# [Text to read]
********************

13th June Collodi, the Villa
Trip Start
Apr 27, 2000
1
48
81
Trip End
Aug 09, 2000
Tuesday 13th June 2000
Another strange day with a mixture of overcast and sunny breaks. Still, even when overcast, the temperature is close to 30's and little humidity. We started the day by giving Luke a call, as we knew Drew would be babysitting. Had a chat to everyone. It seems the major concern is that we might return home early. Fat chance. Homesick for family and friends, but too much still to see and do.
We gave Mary a hand to fertilise the bottom terraces. Seven sacks of fertiliser had to be carried down the terraces. After the overnight rain, the slopes were slippery, so it wasn't easy carrying the sacks down. We were then issued with buckets, about twice the size of regular buckets. A sack would fill three buckets, and each bucket had to be evenly distributed around the base of two olive trees. The idea is to spread it evenly, directly under the follage of the tree. The root system is normally spread out below the ground to the same circumference as the branches. The grass grows at a phenomenal rate in spring. This is then slashed and raked in late spring/early summer, which explains all the burning of grass throughout the valley. Once slashed, the fertiliser can be spread, and because there is next to no rain during summer, the grass doesn't regrow, but dies off in the heat and sun. The little rain we had during the week would be enough to settle the fertliser in. Mary agrees that they would be better off composting the grass, which she is one of the few to do, but 1,000 years of habit is hard to break.

********************

# [Data in this exercise]
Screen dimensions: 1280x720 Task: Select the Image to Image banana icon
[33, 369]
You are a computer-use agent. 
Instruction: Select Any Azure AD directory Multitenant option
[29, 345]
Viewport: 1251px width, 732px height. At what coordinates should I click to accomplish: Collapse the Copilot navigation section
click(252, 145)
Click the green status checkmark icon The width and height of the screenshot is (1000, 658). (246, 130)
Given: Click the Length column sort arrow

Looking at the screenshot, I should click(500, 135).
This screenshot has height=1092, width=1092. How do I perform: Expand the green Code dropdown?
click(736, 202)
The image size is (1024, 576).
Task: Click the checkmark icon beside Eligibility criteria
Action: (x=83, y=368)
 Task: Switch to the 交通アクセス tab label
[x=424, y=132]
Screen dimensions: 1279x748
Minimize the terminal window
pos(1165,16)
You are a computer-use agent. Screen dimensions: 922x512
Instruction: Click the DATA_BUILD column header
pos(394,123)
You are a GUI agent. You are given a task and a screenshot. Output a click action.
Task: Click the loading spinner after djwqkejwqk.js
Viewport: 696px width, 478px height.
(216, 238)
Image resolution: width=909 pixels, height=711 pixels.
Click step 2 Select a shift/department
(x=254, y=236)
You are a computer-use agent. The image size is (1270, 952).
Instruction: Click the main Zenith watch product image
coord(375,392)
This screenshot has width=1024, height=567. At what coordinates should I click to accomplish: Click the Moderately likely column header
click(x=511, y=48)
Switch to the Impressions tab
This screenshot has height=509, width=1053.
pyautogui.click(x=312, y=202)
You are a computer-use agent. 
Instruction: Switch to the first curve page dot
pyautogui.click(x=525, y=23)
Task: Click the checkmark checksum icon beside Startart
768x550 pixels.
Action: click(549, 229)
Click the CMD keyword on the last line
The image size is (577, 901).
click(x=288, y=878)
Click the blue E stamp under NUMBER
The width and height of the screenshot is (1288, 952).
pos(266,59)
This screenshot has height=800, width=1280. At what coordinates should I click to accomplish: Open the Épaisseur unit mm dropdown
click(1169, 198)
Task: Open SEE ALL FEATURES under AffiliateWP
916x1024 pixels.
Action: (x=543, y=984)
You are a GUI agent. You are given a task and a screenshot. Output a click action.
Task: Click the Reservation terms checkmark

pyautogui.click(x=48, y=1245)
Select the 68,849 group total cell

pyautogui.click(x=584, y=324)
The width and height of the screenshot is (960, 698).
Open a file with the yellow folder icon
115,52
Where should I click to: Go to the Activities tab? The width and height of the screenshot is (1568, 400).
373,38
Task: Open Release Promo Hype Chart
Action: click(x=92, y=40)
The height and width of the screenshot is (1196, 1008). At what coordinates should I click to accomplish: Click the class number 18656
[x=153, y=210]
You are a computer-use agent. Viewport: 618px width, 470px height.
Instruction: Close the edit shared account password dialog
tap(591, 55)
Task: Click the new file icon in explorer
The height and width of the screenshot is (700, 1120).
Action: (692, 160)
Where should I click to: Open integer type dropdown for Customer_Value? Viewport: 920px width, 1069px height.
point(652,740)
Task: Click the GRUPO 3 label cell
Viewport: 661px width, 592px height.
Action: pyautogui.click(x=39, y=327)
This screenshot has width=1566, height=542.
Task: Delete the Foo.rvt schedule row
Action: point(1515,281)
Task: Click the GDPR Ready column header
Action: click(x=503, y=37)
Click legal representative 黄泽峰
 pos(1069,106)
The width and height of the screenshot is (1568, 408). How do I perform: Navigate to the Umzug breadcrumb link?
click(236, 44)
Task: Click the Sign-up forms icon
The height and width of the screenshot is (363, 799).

********************

# [Exercise set]
1. Write out the full travel diary entry word for word.
2. Convert the stretch of the records from the line containing "You are a computer-use agent. The" through the line containing "click(1169, 198)" into a Markdown table with the columns Row and Record line, giving each line its own numbered row and leaving out blank lines.
The text and the records were taken from separate sources.

# [Task-by-task results]
1.
13th June Collodi, the Villa
Trip Start
Apr 27, 2000
1
48
81
Trip End
Aug 09, 2000
Tuesday 13th June 2000
Another strange day with a mixture of overcast and sunny breaks. Still, even when overcast, the temperature is close to 30's and little humidity. We started the day by giving Luke a call, as we knew Drew would be babysitting. Had a chat to everyone. It seems the major concern is that we might return home early. Fat chance. Homesick for family and friends, but too much still to see and do.
We gave Mary a hand to fertilise the bottom terraces. Seven sacks of fertiliser had to be carried down the terraces. After the overnight rain, the slopes were slippery, so it wasn't easy carrying the sacks down. We were then issued with buckets, about twice the size of regular buckets. A sack would fill three buckets, and each bucket had to be evenly distributed around the base of two olive trees. The idea is to spread it evenly, directly under the follage of the tree. The root system is normally spread out below the ground to the same circumference as the branches. The grass grows at a phenomenal rate in spring. This is then slashed and raked in late spring/early summer, which explains all the burning of grass throughout the valley. Once slashed, the fertiliser can be spread, and because there is next to no rain during summer, the grass doesn't regrow, but dies off in the heat and sun. The little rain we had during the week would be enough to settle the fertliser in. Mary agrees that they would be better off composting the grass, which she is one of the few to do, but 1,000 years of habit is hard to break.

2.
| Row | Record line |
|---|---|
| 1 | You are a computer-use agent. The image size is (1270, 952). |
| 2 | Instruction: Click the main Zenith watch product image |
| 3 | coord(375,392) |
| 4 | This screenshot has width=1024, height=567. At what coordinates should I click to accomplish: Click the Moderately likely column header |
| 5 | click(x=511, y=48) |
| 6 | Switch to the Impressions tab |
| 7 | This screenshot has height=509, width=1053. |
| 8 | pyautogui.click(x=312, y=202) |
| 9 | You are a computer-use agent.  |
| 10 | Instruction: Switch to the first curve page dot |
| 11 | pyautogui.click(x=525, y=23) |
| 12 | Task: Click the checkmark checksum icon beside Startart |
| 13 | 768x550 pixels. |
| 14 | Action: click(549, 229) |
| 15 | Click the CMD keyword on the last line |
| 16 | The image size is (577, 901). |
| 17 | click(x=288, y=878) |
| 18 | Click the blue E stamp under NUMBER |
| 19 | The width and height of the screenshot is (1288, 952). |
| 20 | pos(266,59) |
| 21 | This screenshot has height=800, width=1280. At what coordinates should I click to accomplish: Open the Épaisseur unit mm dropdown |
| 22 | click(1169, 198) |